The evidence revealed in this case that the value of the labour was always
higher than that of the materials, so it must be concluded the parties had a
contract for services, as the property was not used by the Appellant primarily
for the purpose of manufacturing or processing goods for sale or lease. As a
result, we must conclude that the property was not "qualified property"
for the purposes of the Appellant’s claim for credits for the year concerned.
[Emphasis added.]
[66]
It must be noted that
the third paragraph of article 2103 of the CCQ is found in Section II (Rights
and obligations of the parties) of Chapter VIII (Contract of enterprise or for
services) of Title Two (Nominate contracts) of Book Five (Obligations) of the
CCQ. Chapter I (Sale) of the same Title and Book has no
equivalent provision.
[67]
Justice Bédard
cites Professor Pierre‑Gabriel Jobin, who says in his book La vente at pages 6
and 7:
[translation]
4—Distinguishing from the contract of enterprise—The distinction between the sale of future property and the contract
of enterprise in which the contractor or seller provides the material and must
deliver the property once it is finished gave rise to some hesitation in the
former jurisprudence. In reforming the Civil Code, the legislature put
an end to this uncertainty. A new provision, taking up a judge's opinion
in an old case and the Vienna Convention solution (article 3), sets as
the distinguishing criterion the relative value of the work and the materials:
such contracts are now a priori considered contracts of enterprise; they
involve a sale when the work is "merely accessory" to the value of
the materials. For a sale to exist, there must therefore be evidence that the difference
between the respective value of the labour and the materials is so considerable
that the labour is perceived merely as an accessory. This solution has the merit
of clarity but completely ignores the qualitative aspect and is sometimes
unsatisfactory.
[Emphasis added. Footnotes omitted.]
[68]
This passage could be
read as supporting the proposition that there cannot be a sale if the value of the
manufacturer's work is markedly greater than the value of the materials used. I
do not believe that this is the proper way to read the passage.
[69]
Let us imagine an integrated
manufacturer that buys only low‑value raw materials and does almost all
the work to create an item of property. The value of the work in that case
greatly exceeds the value of the materials.
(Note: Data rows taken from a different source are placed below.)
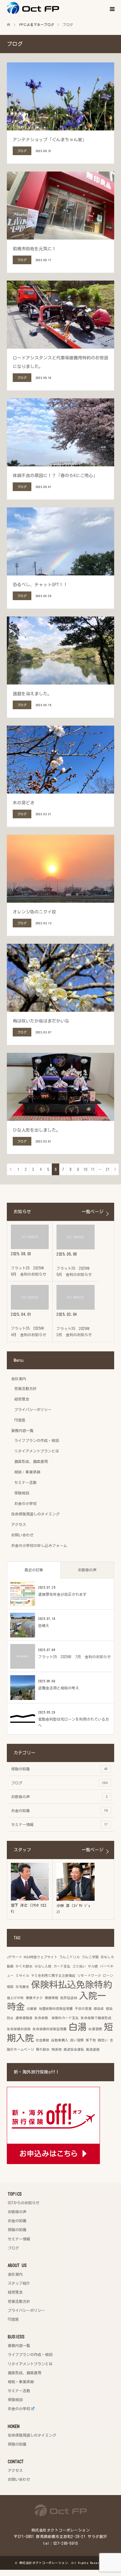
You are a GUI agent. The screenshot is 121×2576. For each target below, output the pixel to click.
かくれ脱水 (24, 1966)
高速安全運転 (74, 2049)
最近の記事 (34, 1570)
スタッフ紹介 (19, 2283)
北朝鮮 (32, 2008)
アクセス (18, 1524)
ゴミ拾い (79, 1966)
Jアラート (14, 1957)
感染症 (99, 2008)
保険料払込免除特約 (71, 1984)
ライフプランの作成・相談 (36, 1440)
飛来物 (57, 2049)
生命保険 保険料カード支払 (56, 2017)
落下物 (91, 2040)
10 (85, 1169)
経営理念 (21, 1399)
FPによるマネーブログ (36, 24)
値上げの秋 (15, 1997)
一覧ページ (92, 1212)
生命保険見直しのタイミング (35, 1514)
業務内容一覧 (22, 1430)
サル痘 (93, 1966)
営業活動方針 (25, 1388)
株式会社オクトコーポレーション (43, 2562)
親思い (103, 2040)
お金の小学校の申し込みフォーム (39, 1545)
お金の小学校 (25, 1503)
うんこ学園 (90, 1957)
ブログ (59, 1783)
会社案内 (18, 1378)
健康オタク (34, 1997)
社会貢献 (42, 2040)
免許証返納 (68, 1997)
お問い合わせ (22, 1535)
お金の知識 (59, 1810)
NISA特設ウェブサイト (40, 1957)
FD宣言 (19, 1420)
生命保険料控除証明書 (50, 2029)
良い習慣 (77, 2040)
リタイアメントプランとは (36, 1451)
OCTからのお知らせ (23, 2203)
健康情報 (51, 1997)
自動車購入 (59, 2040)
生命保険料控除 (19, 2029)
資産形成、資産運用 (31, 1461)
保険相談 (21, 1493)
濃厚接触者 (24, 2017)
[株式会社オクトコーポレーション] (59, 8)
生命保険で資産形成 (96, 2017)
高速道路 (93, 2049)
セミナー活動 (25, 1482)
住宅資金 (22, 1986)
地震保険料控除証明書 (56, 2008)
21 (108, 1169)
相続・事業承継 (27, 1472)
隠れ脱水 (43, 2049)
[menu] (111, 9)
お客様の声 (87, 1570)
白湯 (78, 2027)
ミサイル (22, 1975)
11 (93, 1169)
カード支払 (61, 1966)
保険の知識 (59, 1769)
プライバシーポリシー (33, 1409)
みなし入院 (43, 1966)
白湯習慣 (95, 2029)
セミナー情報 (59, 1824)
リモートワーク (89, 1975)
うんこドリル (69, 1957)
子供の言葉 (83, 2008)
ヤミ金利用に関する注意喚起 (53, 1975)
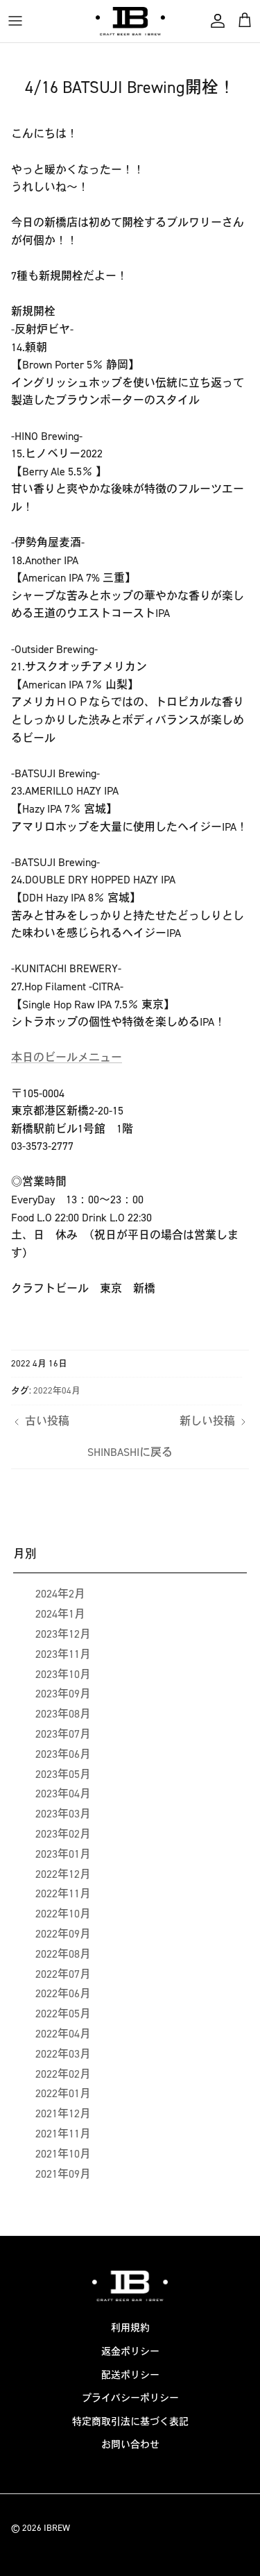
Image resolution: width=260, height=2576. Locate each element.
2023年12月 (63, 1634)
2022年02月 (63, 2074)
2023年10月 (63, 1674)
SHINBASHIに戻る (130, 1452)
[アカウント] (214, 21)
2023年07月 (63, 1734)
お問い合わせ (130, 2444)
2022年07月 (63, 1974)
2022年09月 (63, 1933)
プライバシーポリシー (130, 2398)
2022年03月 (63, 2054)
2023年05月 (63, 1774)
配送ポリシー (130, 2375)
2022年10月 (63, 1913)
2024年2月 (60, 1593)
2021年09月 (63, 2174)
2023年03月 (63, 1813)
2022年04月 (56, 1390)
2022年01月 (63, 2093)
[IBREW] (130, 21)
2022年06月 (63, 1993)
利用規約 (130, 2327)
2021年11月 (63, 2133)
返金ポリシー (130, 2351)
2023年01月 (63, 1854)
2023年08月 (63, 1713)
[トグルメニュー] (15, 21)
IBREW (57, 2528)
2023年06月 (63, 1754)
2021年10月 (63, 2153)
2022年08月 (63, 1954)
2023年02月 (63, 1834)
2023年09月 (63, 1693)
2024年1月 (60, 1614)
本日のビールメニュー (66, 1057)
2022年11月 (63, 1893)
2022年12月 (63, 1874)
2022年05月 (63, 2013)
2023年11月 (63, 1654)
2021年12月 (63, 2113)
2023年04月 (63, 1793)
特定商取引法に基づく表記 (130, 2421)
If the distinction between a contract of sale and a contract of enterprise or for
services is a function only of relative value, that would mean that, in such a case,
the factory is not selling property but a service.
[70]
The distinction between
a contract of sale and a contract of enterprise or for services does not simply
depend on the relative value of the materials and of the work done by the manufacturer.
[71]
I reach this conclusion
for the reasons stated below.
[72]
First, the third
paragraph of article 2103 of the CCQ is not drafted in terms of
percentages: it states that there is no contract of enterprise or for services
where the work or service is merely accessory to the value of the property
supplied. In other words, there is no contract of enterprise where there is, in
essence, a sale with accessory services.
[73]
Second, Professor Jobin
states that the legislature took up the solution from article 3 of the Vienna
Convention,
which provides as follows:
Article 3
(1) Contracts for
the supply of goods to be manufactured or produced
are to be considered sales unless the
party who orders the goods undertakes
to supply a substantial part of the
materials necessary for such manufacture
or production.
(2) This
Convention does not apply to contracts in which the
preponderant part of the obligations of
the party who furnishes the goods
consists in the supply of labour or other
services.
[74]
Paragraph 1 of article 3
indicates that a contract for the supply of goods to be manufactured is to be considered
a sale unless the client supplies a substantial part of the materials. Paragraph 2
of article 3 excludes contracts in which the preponderant part of the
obligations is to supply labour or other services.
[75]
It is clear from a
reading of paragraph 2 of article 3 that the labour and other services referred
to are not the labour or services required to create the property supplied. For
example, if the contract is a contract for the construction and installation of
a turbine, it is a contract of sale if the essential part is constructing the
turbine and the installation demands little effort. The work of constructing
the turbine is not taken into account, and the work of installing it is merely accessory.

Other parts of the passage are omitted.